Differential diagnosis and treatments between testicular infarction due to prolonged epididymitis and testicular torsion
The third patient was treated as epididymitis but did not respond to antibiotics and was ultimately diagnosed tuberculoid epidiymitis. Tuberculous infection of epididymis and testis is difficult to differentiate clinically from pyogenic infection, tumor or infarction [24]. Tuberculous epididymitis may present similar to chronic or prolonged epididymitis in high-risk groups. The kidney or prostate is hypothesized to be the reservoir for tuberculous infection in the male genitourinary tract. Spread is thought to be hematogenous in nature, spreading from pulmonary tuberculosis. Patients with tuberculosis risk factors presenting with epididymitis that is refractory to empiric antibiotic therapy warrants consideration of tuberculosis epididymitis [25].
Early diagnosis and is crucial in the treatment of acute epididymitis. Blood flow to the testis can be monitored by doppler ultrasound to evaluate the degree of testicular blood flow helping urologists determine if surgical exploration is needed. If scrotal swelling and pain is not improved after conservative management or the degree of blood flow is diminished, immediate surgical intervention including open decompression should be carried out to save testicular function. Otherwise, severe and progressive infectious processes involving the epididymis and testicle may result in testicular loss [26].

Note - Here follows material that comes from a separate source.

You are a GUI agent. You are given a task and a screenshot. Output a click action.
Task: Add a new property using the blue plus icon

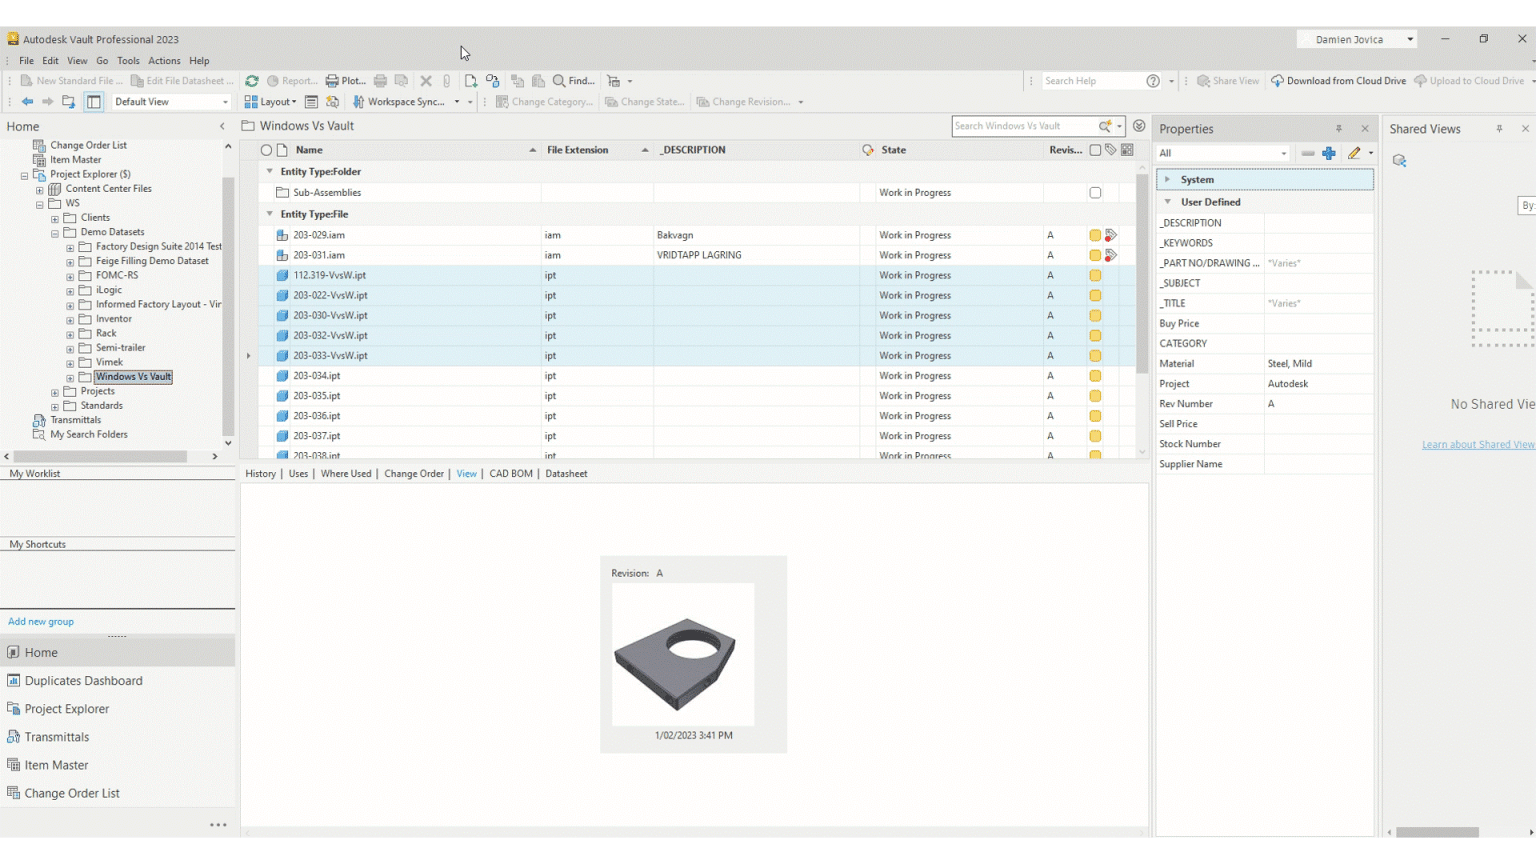coord(1329,153)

The courses of the three patients were all more than 1 month. The symptoms of the patients were not improved after conservative treatment, and the testis were removed for testicular infarction. In the setting of refractory pain or recurrent epididymitis, clinicians should be suspicious of a testicular abscess or ischemia [14, 17] as were evident in our cases. Three cases accentuate the need for a high index of suspicion to rule out concomitant testicular ischemia secondary to epididymitis that might be salvaged in the future with immediate surgical intervention.

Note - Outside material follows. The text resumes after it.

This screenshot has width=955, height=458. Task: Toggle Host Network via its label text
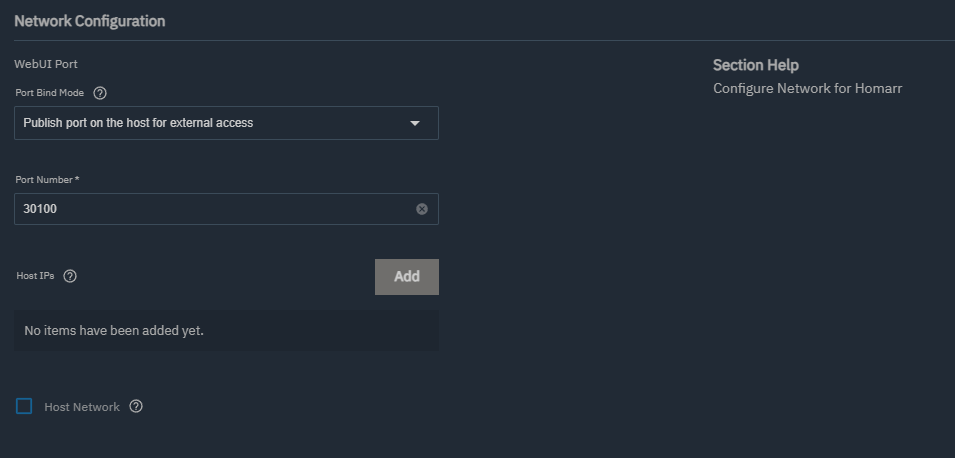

Testicular infarction is a rare consequence in patients with recurrent or prolonged epididymitis. No improvement in symptoms after conservative therapy with antibiotics, should increase suspicion of disease progression. Tuberculosis infection must be considered in cases of epididymitis not responsive to antibiotics and in high risk patients. Progression of pain suggests that scrotal exploration is required. In addition, patients should be advised to seek the help of specialists early for recurrent testicular pain and consistent pain after conservative treatment.
Conflict of interest
None of the contributing authors have any financial or personal relationships with people or organizations that could inappropriately influence this work.